_Goal of the exercise_. What is needed is an exact copy of the records below, with the pictures left out.

· · · ·

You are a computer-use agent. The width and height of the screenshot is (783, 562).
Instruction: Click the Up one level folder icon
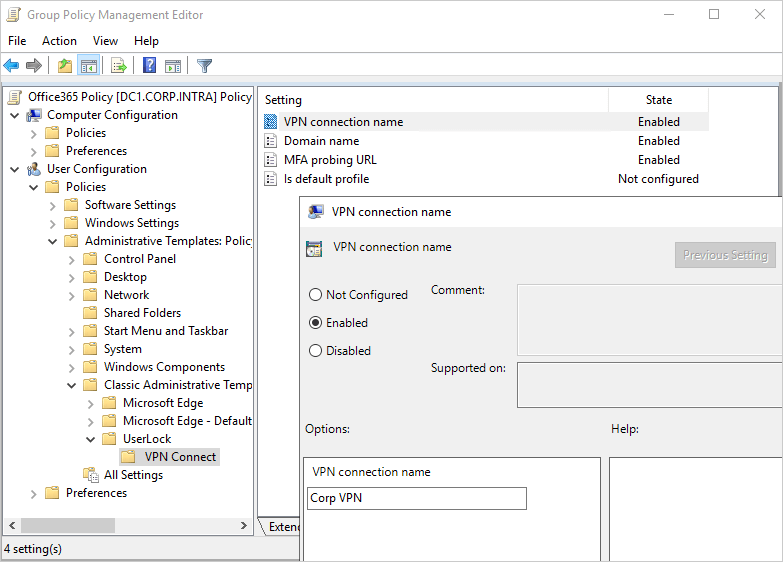pos(65,66)
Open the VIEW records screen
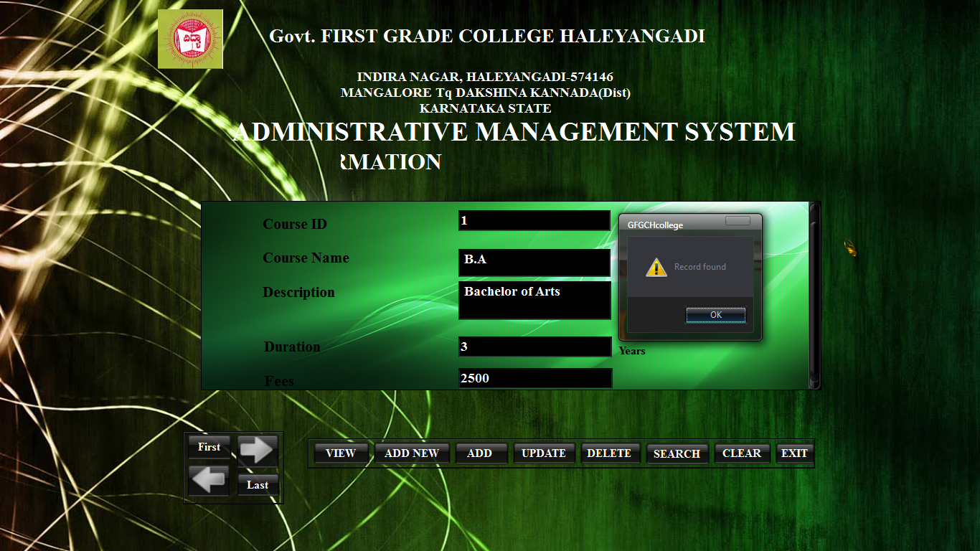Image resolution: width=980 pixels, height=551 pixels. (x=340, y=453)
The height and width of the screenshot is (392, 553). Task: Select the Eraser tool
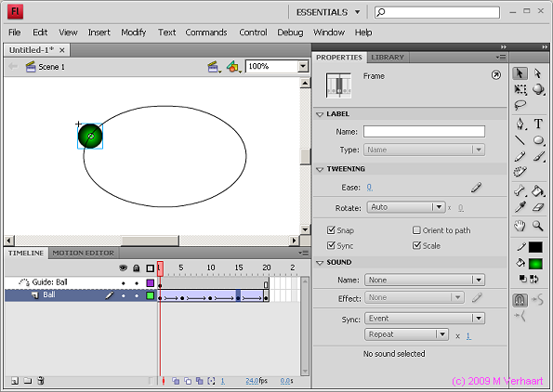click(538, 207)
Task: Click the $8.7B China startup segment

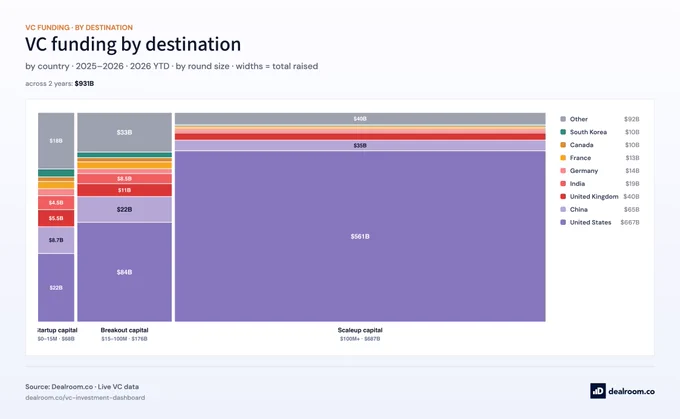Action: tap(56, 240)
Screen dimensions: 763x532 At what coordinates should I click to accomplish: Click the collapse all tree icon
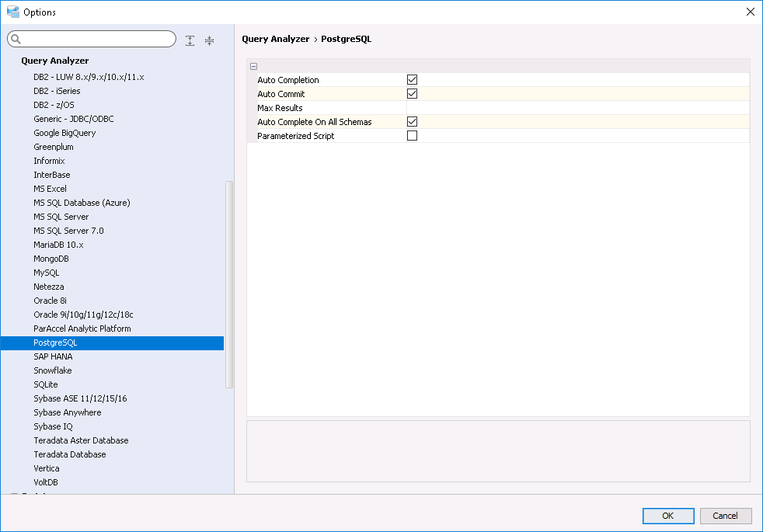(209, 40)
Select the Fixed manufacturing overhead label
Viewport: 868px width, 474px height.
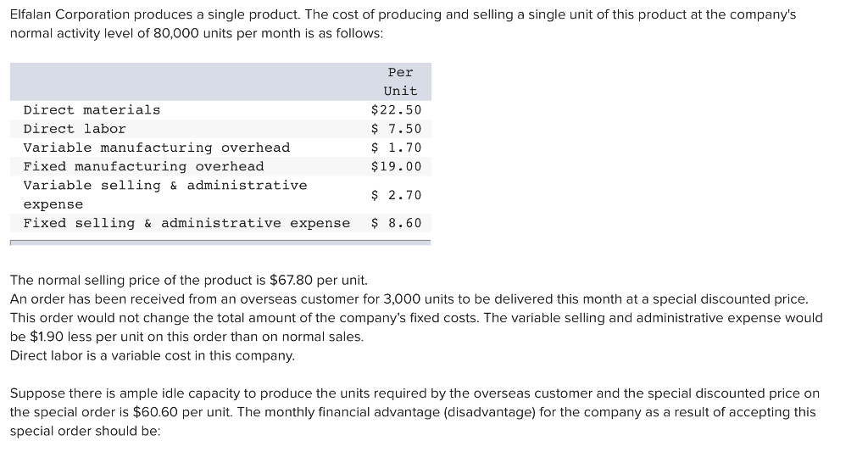click(143, 166)
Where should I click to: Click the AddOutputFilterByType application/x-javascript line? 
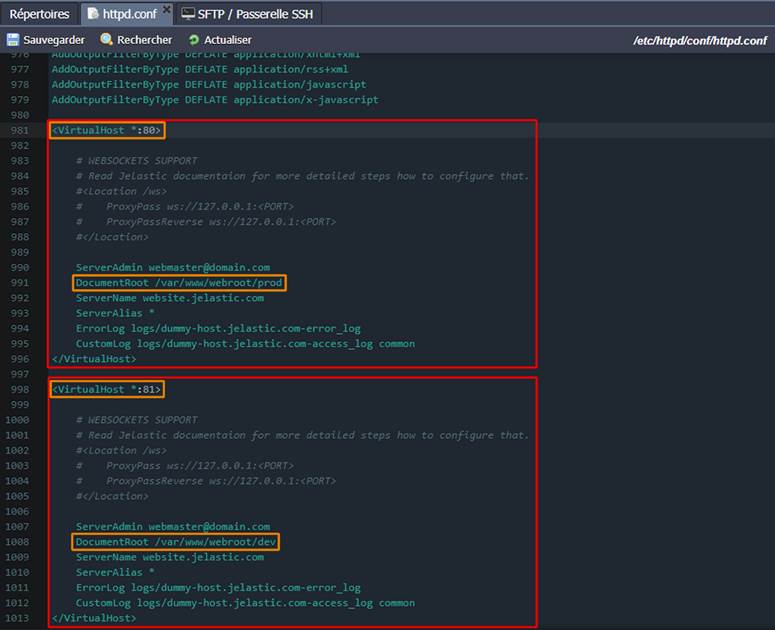point(214,100)
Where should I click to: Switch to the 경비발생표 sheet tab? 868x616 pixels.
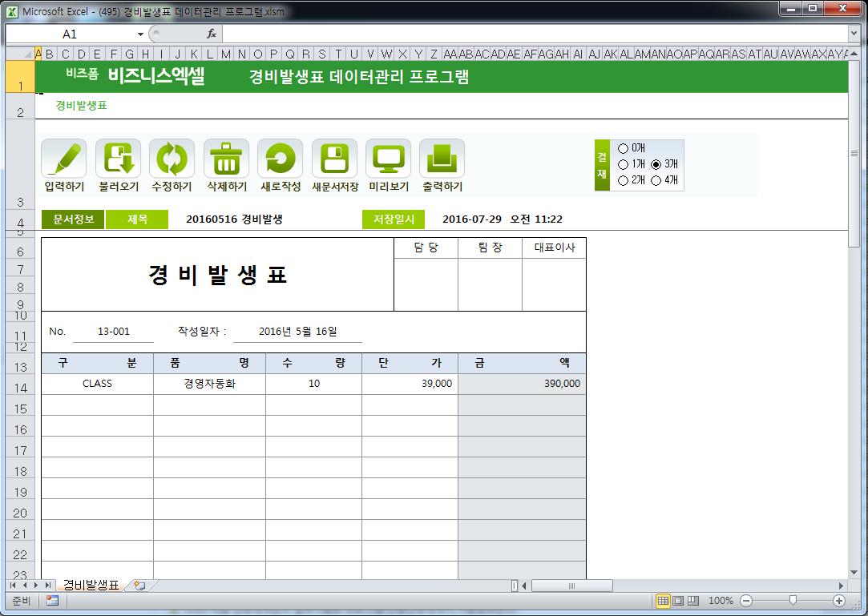tap(90, 586)
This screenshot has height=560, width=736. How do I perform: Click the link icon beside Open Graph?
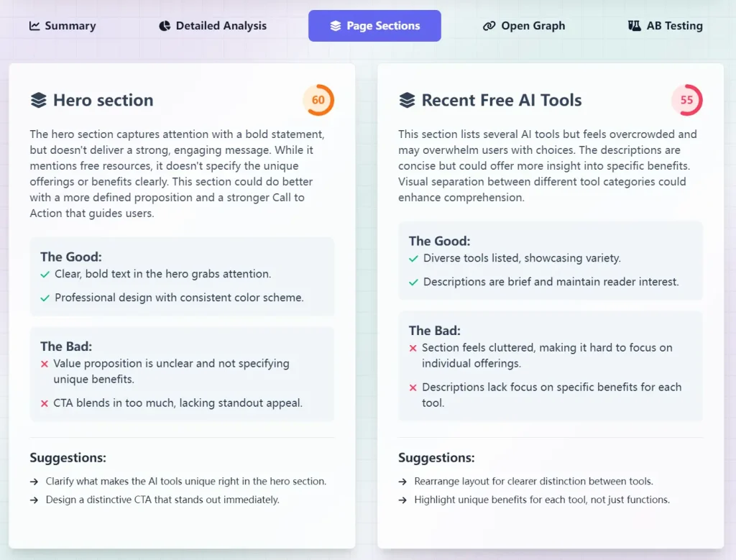click(488, 25)
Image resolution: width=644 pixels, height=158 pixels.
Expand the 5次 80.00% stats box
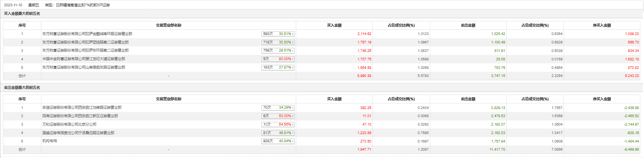[278, 59]
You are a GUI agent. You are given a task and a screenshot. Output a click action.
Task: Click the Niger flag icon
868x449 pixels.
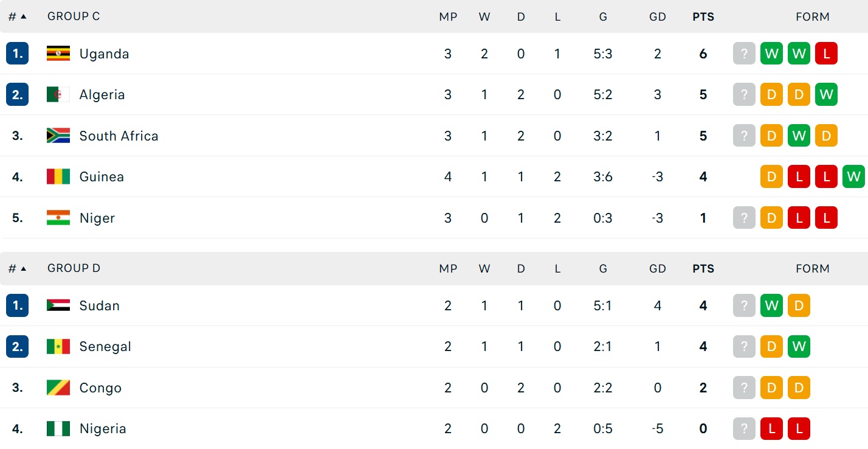point(58,218)

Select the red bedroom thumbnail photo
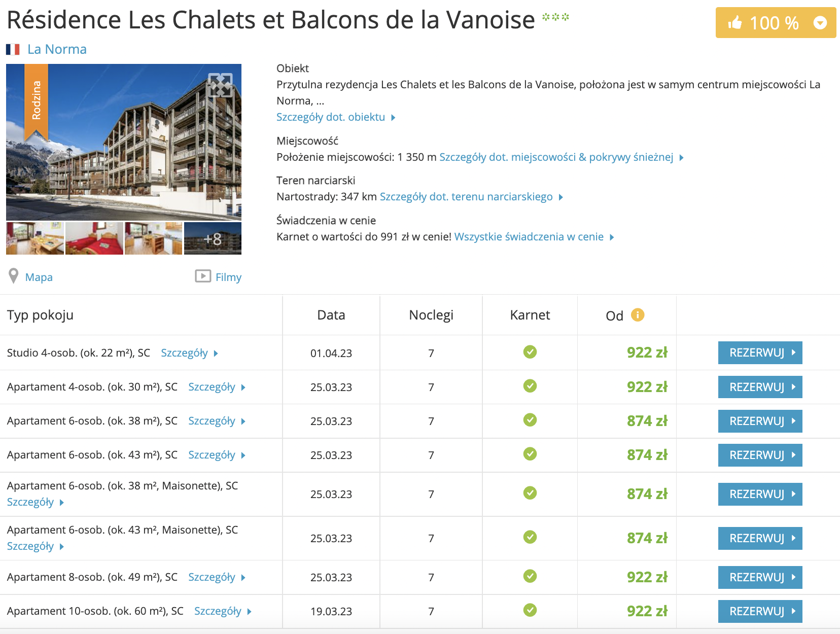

· · · ·

_Answer area_.
You are a computer-use agent. The width and height of the screenshot is (783, 562).
Instruction: Click the Up one level folder icon
pos(65,66)
Open the VIEW records screen
Image resolution: width=980 pixels, height=551 pixels. (x=340, y=453)
The height and width of the screenshot is (392, 553). Task: Select the Eraser tool
click(538, 207)
Task: Click the $8.7B China startup segment

Action: tap(56, 240)
Screen dimensions: 763x532 At what coordinates should I click to accomplish: Click the collapse all tree icon
(209, 40)
Select the Fixed manufacturing overhead label
Viewport: 868px width, 474px height.
click(143, 166)
Where should I click to: Click the AddOutputFilterByType application/x-javascript line? 
point(214,100)
Where should I click to: Switch to the 경비발생표 sheet tab? 868x616 pixels.
tap(90, 586)
This screenshot has height=560, width=736. How do I perform: Click the link icon beside Open Graph?
click(488, 25)
Image resolution: width=644 pixels, height=158 pixels.
Expand the 5次 80.00% stats box
[278, 59]
You are a GUI agent. You are given a task and a screenshot. Output a click action.
Task: Click the Niger flag icon
868x449 pixels.
point(58,218)

Select the red bedroom thumbnail photo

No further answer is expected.